American actress (1890–1976)

Judith Carter Lowry (née Ives; July 27, 1890 – November 29, 1976) was an American actress. She had nearly 30 film and television roles and appeared on stage, most notably in the Off-Broadway production of The Effect of Gamma Rays on Man-in-the-Moon Marigolds and on Broadway in Archibald MacLeish's J.B. She became well known for her role as Mother Dexter on the CBS show Phyllis during the last year of her life, but died midway through the show's second season.

==Early life==
Judith Carter Ives was born at Fort Sill, Oklahoma, where her father was temporarily stationed. She was the daughter of Mildred Elizabeth Megeath and Francis Joseph Ives . Her father was a career surgeon in the U.S. Army, attaining the rank of major. Her father saw action in the Spanish–American War, serving initially in Cuba and later in the Philippines, before retiring to Washington, D.C. in 1908, where he died. Through her father, Lowry was a descendant of American Revolutionary War soldier Asahel Ives.

==Career==
Lowry made her stage debut in 1913 in a stock company in Washington, D.C. In 1921, she gave birth to her first child and retired from acting to raise her family.
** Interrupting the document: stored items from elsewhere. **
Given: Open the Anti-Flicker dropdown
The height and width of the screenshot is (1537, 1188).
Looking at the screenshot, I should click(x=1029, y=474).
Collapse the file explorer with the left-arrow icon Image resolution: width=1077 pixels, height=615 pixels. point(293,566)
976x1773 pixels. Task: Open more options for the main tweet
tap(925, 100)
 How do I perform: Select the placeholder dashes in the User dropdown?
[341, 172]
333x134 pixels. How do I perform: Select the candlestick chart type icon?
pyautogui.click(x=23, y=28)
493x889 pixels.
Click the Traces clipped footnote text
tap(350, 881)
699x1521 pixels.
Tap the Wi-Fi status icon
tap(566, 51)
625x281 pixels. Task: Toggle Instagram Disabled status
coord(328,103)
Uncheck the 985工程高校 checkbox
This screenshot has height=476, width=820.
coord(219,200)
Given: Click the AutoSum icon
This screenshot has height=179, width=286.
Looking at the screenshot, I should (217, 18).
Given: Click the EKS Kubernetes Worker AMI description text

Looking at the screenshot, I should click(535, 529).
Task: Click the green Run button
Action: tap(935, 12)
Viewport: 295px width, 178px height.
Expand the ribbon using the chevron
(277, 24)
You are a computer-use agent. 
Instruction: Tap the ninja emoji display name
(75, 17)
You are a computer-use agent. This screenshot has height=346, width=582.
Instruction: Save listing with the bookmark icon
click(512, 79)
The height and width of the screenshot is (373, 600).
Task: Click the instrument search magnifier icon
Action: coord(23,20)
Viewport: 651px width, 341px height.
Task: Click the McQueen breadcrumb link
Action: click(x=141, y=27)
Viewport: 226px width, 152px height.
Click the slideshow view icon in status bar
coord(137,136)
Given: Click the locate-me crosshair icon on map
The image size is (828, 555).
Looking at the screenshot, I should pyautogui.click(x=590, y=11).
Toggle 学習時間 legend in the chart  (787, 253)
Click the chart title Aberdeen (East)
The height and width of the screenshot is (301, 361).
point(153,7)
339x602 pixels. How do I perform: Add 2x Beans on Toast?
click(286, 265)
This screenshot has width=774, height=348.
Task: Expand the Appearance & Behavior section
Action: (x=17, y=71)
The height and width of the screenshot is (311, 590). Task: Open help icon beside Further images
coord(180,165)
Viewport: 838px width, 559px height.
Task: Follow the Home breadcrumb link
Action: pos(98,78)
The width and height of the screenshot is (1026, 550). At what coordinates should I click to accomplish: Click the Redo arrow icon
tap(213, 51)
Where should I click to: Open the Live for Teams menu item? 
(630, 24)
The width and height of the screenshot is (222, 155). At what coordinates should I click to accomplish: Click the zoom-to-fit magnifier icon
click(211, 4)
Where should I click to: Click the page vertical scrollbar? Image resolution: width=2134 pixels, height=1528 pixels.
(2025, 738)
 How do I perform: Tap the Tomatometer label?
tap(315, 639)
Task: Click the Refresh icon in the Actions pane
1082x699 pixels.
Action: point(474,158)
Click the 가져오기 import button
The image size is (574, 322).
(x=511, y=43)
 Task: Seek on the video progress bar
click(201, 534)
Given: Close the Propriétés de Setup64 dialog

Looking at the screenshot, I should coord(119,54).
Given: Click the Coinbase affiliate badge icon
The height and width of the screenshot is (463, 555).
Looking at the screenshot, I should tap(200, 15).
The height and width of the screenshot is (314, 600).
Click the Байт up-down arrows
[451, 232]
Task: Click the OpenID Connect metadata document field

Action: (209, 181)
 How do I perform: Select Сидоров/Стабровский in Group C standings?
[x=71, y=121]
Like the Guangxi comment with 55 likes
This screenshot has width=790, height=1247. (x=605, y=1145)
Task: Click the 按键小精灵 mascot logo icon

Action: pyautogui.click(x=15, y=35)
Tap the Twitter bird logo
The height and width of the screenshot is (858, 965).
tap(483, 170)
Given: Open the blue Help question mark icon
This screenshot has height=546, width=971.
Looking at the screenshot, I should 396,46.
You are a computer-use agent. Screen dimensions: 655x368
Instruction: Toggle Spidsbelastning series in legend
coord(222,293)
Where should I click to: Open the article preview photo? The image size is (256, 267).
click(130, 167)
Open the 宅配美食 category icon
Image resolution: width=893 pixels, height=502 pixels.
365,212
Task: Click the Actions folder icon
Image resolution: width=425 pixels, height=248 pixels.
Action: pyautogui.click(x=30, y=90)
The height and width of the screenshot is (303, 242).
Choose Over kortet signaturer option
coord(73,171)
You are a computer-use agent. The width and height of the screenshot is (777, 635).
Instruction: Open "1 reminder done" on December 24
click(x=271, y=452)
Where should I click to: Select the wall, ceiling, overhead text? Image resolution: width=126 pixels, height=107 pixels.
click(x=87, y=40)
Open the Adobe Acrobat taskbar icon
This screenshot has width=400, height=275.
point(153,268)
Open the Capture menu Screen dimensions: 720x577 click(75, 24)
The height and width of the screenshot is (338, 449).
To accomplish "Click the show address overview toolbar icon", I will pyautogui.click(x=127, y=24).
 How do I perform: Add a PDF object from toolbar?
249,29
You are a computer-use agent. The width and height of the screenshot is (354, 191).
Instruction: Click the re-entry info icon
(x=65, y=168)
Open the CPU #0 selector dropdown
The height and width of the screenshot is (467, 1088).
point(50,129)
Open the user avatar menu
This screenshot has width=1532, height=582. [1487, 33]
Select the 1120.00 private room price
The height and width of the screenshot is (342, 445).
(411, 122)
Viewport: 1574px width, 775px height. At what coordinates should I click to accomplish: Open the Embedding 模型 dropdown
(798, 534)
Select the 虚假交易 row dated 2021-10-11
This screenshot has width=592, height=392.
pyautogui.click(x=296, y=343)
She resumed her acting career in 1952 after the youngest of nine children turned 18, appearing on stage and taking occasional bit parts in film and television. It was not until her eighties that she began to receive more substantial roles. Lowry played an uncredited part in Valley of the Dolls (1967) as Aunt Amy, followed by roles in such films as The Anderson Tapes and Cold Turkey.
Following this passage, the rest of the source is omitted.